Il disco si presenta maturo sotto ogni versante, ma non è tutto: infatti la freschezza e l’originalità delle composizioni -sommate alla consapevolezza di trovarsi davanti ad un debutto- lasciano sbalorditi per la loro eccellenza.
Il disco parte veloce sin da subito con la brevissima ma minacciosa “Af Helvegum”, seguita a ruota se non altro in intenti da “Bruderov Paa Hægstadtun”, che non lasciano tregua all’ascoltatore travolto dal mix efficacissimo dei Nostri che trasporta (o meglio scaraventa) in un altro mondo, fatto di foreste talvolta oscure ma sempre sconfinate, malevole creature magiche (come vuole il folklore norvegese di cui è impregnato il disco in ogni sua nota), violini e riffing tagliente e selvaggio -ma sempre intelligentemente dosato- che s’inseguono, così come le incredibilmente varie partiture vocali affidate a vari tipi di harsh-vocals estreme, potenti cori maschili e più soavi voci femminili che donano sempre la giusta atmosfera ai pezzi, dove troviamo anche un brillantissimo Lazare sfoggiare il suo inconfondibile timbro.
Nel terzo pezzo a farla da padrone è la soave e bellissima voce della brava Anne Marie Hveding, supportata dai “soli” strumenti acustici che danno un flavour quasi medievale al pezzo.
Procedendo nell’ascolto potremmo disquisire se il pezzo migliore del disco sia “Til Rondefolkets Herskab” per la magia che trasmette o se la vera gemma sia invece “Blodhevn”, o ancora: quanto sia stata eccelsa la prestazione di ogni cantante intervenuto, dal guest Lazare al frontman vero e proprio della band (Bjørn Olav Holter)… Potremmo anche metterci a discutere su quanto siano sempre azzeccati gli inserti di violino, scacciapensieri, pianoforte, ma soprattutto di quanta classe e raffinatezza risieda negli arrangiamenti e cura per le parti di Mellotron e Zither norvegese, fiati e tastiere mai invasive ma sempre indispensabili ove presenti.
Potremmo, sì.
Ma sarebbe indiscutibilmente svilente per l’opera che l’intero “Hin Vordende Sod & Sø” costituisce, e della quale solo un ascolto approfondito (ma che dico uno, i più possibli!) possono rendere l’idea del lavoro svolto in fase di composizione ed arrangiamento.

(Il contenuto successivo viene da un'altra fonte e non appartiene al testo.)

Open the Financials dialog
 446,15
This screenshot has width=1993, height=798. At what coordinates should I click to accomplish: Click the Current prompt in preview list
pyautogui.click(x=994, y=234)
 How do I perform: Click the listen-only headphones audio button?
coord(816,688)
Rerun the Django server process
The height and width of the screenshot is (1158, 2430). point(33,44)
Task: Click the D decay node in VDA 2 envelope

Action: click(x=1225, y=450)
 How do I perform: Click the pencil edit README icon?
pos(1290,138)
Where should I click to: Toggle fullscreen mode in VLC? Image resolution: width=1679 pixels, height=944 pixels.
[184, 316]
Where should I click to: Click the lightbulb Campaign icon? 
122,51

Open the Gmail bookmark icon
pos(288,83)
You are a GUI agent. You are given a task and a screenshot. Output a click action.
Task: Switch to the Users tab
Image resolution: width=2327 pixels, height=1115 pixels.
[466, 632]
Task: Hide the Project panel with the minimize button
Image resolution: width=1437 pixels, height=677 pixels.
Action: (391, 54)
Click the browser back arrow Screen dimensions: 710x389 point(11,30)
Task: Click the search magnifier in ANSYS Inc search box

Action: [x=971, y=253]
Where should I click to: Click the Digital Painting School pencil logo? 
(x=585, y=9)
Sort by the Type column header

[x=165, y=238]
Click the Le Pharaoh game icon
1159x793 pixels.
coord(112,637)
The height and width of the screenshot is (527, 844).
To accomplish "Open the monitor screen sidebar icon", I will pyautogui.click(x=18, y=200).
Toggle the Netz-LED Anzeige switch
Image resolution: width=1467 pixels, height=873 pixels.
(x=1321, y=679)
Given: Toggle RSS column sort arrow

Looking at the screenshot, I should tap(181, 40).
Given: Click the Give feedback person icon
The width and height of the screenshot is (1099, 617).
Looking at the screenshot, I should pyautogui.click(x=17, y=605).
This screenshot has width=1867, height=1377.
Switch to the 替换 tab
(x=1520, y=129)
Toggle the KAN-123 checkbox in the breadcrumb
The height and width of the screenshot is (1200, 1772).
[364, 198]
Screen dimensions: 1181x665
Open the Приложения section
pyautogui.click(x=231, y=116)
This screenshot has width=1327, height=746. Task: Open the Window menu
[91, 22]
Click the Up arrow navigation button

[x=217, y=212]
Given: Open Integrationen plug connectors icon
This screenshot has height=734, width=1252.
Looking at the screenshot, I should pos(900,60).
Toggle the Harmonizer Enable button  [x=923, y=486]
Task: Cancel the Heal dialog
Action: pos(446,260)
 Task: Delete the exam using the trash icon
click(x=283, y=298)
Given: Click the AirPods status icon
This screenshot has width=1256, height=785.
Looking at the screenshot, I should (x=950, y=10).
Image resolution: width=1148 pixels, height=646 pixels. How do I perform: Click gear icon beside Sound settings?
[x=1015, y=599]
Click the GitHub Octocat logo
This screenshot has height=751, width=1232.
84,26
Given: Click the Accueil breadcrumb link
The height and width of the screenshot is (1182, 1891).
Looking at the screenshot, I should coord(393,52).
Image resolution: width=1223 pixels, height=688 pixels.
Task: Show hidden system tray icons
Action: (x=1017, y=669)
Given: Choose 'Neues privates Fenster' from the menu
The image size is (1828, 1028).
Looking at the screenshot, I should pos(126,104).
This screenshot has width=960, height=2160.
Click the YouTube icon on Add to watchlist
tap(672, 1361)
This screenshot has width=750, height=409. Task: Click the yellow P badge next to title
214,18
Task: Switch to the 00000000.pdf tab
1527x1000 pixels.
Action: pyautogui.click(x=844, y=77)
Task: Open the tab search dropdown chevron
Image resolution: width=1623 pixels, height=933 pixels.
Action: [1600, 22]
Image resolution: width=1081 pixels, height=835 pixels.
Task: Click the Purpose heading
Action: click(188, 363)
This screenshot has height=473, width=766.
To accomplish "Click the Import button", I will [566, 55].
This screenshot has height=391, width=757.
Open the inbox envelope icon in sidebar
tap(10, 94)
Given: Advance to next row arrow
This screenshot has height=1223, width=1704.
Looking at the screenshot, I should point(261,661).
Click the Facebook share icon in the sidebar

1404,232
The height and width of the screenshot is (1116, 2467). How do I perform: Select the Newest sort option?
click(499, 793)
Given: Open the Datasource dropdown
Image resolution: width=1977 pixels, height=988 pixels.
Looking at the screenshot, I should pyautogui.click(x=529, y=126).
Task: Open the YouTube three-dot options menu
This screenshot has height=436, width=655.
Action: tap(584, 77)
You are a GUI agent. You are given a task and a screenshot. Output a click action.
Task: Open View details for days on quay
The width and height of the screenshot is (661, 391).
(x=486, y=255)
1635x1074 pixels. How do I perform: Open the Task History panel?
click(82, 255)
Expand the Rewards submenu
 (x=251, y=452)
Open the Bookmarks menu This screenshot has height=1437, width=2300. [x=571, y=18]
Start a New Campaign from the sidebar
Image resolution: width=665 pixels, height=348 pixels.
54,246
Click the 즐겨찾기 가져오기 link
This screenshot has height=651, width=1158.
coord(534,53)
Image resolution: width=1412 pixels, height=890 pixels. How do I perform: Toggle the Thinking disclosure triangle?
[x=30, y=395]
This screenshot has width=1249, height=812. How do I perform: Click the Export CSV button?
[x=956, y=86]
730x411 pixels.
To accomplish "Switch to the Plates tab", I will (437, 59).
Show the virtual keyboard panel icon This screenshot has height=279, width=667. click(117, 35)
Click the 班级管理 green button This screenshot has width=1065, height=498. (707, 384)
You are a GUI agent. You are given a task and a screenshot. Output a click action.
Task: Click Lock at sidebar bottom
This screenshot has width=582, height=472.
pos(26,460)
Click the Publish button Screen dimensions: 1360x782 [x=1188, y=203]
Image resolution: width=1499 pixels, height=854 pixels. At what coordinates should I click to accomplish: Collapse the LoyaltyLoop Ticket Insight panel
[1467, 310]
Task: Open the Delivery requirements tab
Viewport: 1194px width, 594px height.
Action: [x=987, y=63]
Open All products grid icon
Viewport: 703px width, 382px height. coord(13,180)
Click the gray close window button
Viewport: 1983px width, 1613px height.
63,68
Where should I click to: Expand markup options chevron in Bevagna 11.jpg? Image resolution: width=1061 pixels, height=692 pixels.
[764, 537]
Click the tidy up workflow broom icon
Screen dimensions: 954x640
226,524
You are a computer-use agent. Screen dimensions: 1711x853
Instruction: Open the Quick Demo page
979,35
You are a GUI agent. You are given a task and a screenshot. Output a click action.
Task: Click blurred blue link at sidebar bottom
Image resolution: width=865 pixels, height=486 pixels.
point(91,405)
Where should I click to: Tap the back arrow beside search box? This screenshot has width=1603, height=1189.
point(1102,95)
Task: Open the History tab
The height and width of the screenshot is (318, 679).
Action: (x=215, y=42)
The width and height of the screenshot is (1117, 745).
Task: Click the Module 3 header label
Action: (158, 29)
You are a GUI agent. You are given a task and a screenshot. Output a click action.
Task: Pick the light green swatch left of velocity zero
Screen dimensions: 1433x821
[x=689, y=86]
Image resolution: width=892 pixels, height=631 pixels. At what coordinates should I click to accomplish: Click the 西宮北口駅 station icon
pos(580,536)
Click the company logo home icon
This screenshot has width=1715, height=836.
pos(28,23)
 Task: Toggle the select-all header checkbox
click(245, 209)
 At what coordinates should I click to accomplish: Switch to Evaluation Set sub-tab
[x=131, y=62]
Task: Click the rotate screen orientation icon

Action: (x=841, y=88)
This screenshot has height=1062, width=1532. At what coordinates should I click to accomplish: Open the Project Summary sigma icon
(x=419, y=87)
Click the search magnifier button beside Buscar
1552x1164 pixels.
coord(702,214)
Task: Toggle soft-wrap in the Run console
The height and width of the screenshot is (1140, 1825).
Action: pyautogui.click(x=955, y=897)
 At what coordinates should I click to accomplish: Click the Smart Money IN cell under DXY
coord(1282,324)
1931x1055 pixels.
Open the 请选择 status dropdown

Svilente per le undici composizioni, per i suoi tre quarti d’ora di durata, per il susseguirsi fremente invero sempre naturale di cambi di tempo e varietà stilistica -quasi- senza paragoni in un genere, il Folk Metal, solitamente infestato da tempi di batteria perennemente in levare che appiattiscono e rendono monotone e prive di reale mordente -nonché longevità- le composizioni.
E che la descrizione della strumentazione impiegata non vi induca nell’errore di scambiare il platter per un lavoro di classico Folk Metal sempliciotto e banale. Non vi è nulla di banale, né tantomeno semplice, all’ascolto del suddetto; la cupa “Efterbyrden” vi possa servire da esempio e farvi innamorare perdutamente del disco in questione.

Spero non servano ulteriori inutili giri di parole, che risulterebbero nel migliore dei casi unicamente pura retorica, per convincervi ad ascoltare il disco. In qualunque caso: non ve ne pentirete.
Il “peccato mortale” sarebbe ignorarli ancora.